厚生労働省内の有識者会議「生活扶助基準に関する検討会」が、本年11月30日、生活保護基準に関する報告書を提出し、これを受けて舛添要一厚生労働大臣が、来年度からの引き下げを明言したのです。ところが、この検討会の報告書は、生活保護基準を引き下げるとは一言も言っていません。そればかりか、12月11日には、委員全員の連名で「生活扶助基準引き下げには慎重に当たるべきだとの考えが『全員の総意として確認された』」との文書さえ出されています。
参院予算委員会での質疑では、福田首相は「厚労省の所管」と答弁を回避し、舛添厚労相は「来年の予算編成にどう反映していくか、与党のみなさんと具体的に検討していく」と、国民の貧困が広がり、厳しい実態をまったくわかっていない答弁に終始しています。

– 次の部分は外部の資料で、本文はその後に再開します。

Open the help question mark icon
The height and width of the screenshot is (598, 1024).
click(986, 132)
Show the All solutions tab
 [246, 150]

このような動向の中で、厚労省は一律引き下げを諦め、「格差是正」の名目に都市部の保護基準を引き下げ、地方を引き上げる方針だとも報道されだしています。
▼憲法25条の生存権保障を否定!
生活保護基準は、憲法25条が保障する「健康で文化的な最低限度の生活」の基準であって、国民の生存権保障の水準を決する極めて重要な基準です。11月28日に可決成立したばかりの改正最低賃金法は、「生活保護との整合性に配慮する」ことを明記して最低賃金引き上げに道を開きましたが、生活保護基準が下がれば、最低賃金の引き上げ目標額も下がることとなります。また、生活保護基準の引下げは、現に生活保護を利用している人の生活レベルを低下させるだけでなく、 所得の少ない市民の生活全体にも大きな影響を与えます。

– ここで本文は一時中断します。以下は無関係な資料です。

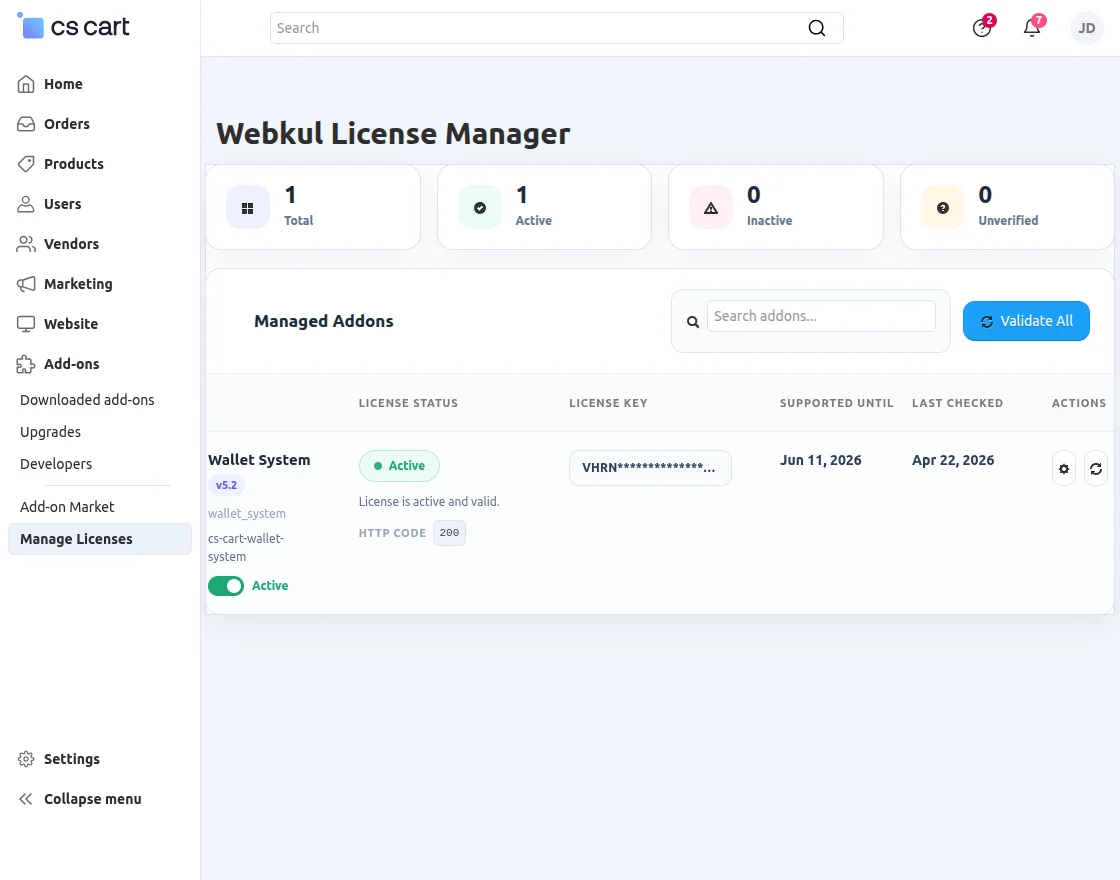Revalidate the Wallet System license
The image size is (1120, 880).
pos(1096,468)
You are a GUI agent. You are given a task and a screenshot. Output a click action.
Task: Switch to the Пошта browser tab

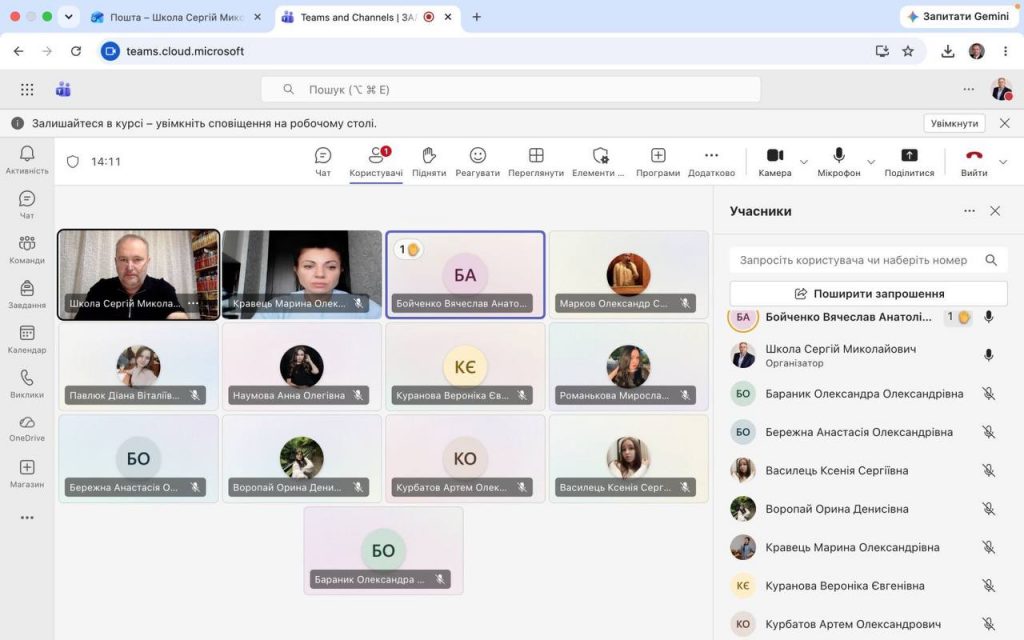click(x=177, y=18)
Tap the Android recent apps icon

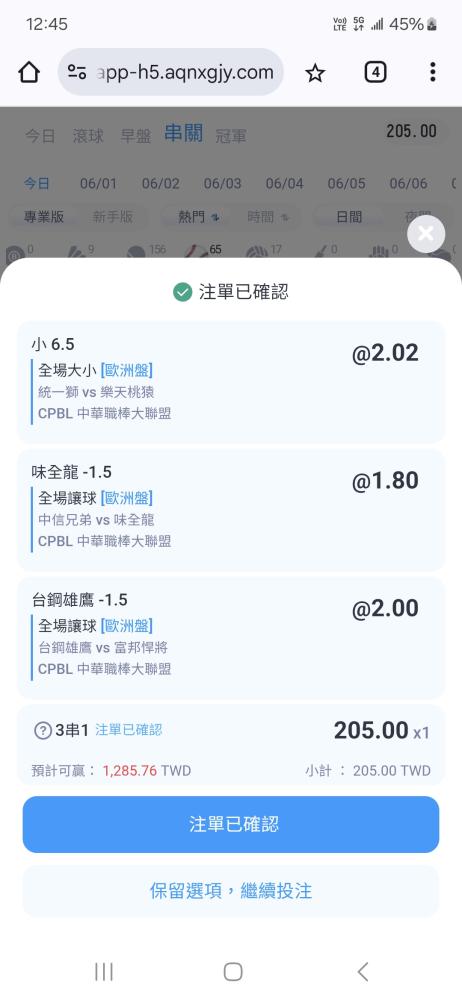tap(103, 971)
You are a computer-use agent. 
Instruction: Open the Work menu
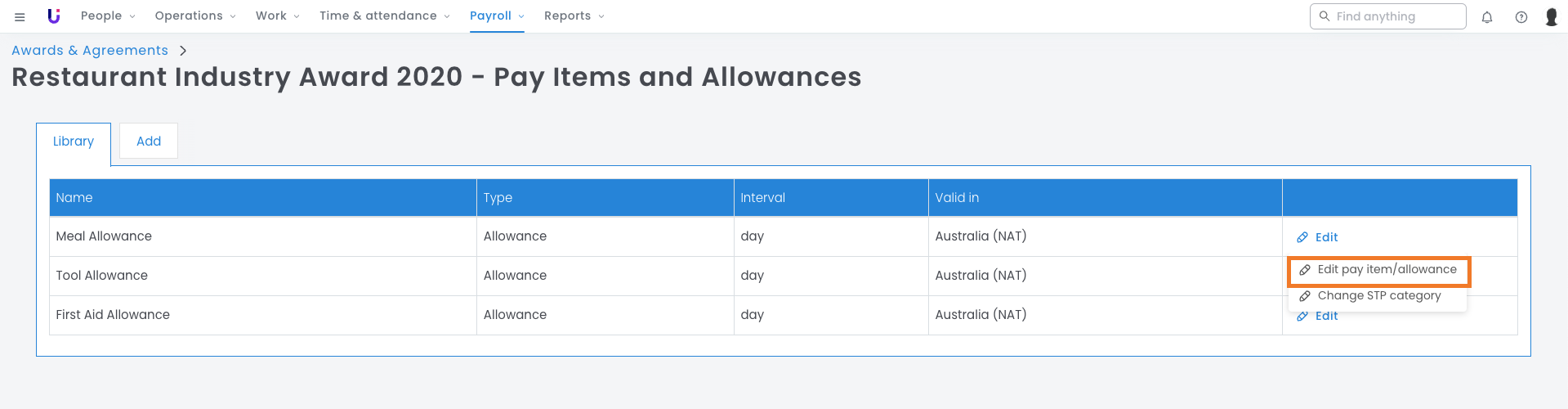coord(277,16)
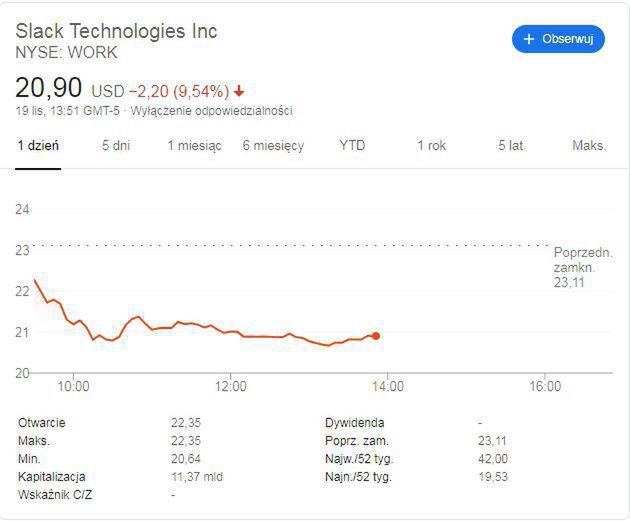Image resolution: width=630 pixels, height=521 pixels.
Task: Click the 12:00 time axis label
Action: point(231,386)
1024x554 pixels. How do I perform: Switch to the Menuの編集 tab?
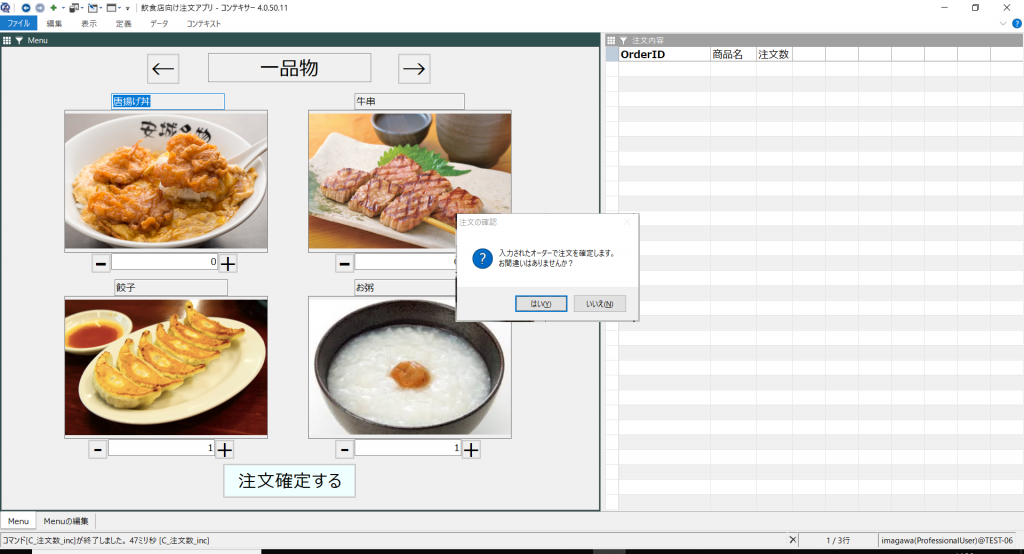coord(66,521)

生活保護基準以下の生活を余儀なくされている低所得者が多数存在する現状において、現実の低所得者層の収入や支出を根拠に生活保護基準の引き下げを許せば、生存権保障水準を際限なく引き下げていくことになります。「ワーキングプア」が多数存在する中で、生存権保障水準を切り下げることは、格差と貧困の固定化をより一層強化し、努力しても報われることのない、希望のない社会となります。
▼最後のセーフティネットを破壊するな!
日弁連をはじめ、多くの市民団体・労働団体等が「安易かつ拙速な生活保護基準の引き下げに反対する」声明を出して、抗議しています。政府が進める新自由主義政策によって、日本社会は確実に貧困層が拡大し、最後のセーフティネットとなっている生活保護制度さえも破壊しようとする福田政権は許せません。政府と自民、公明両党に貧困NO! 生存権保障基準を引き下げるな! 生活保護基準の引き下げ案を撤回しろ! との世論を早期に拡大しましょう。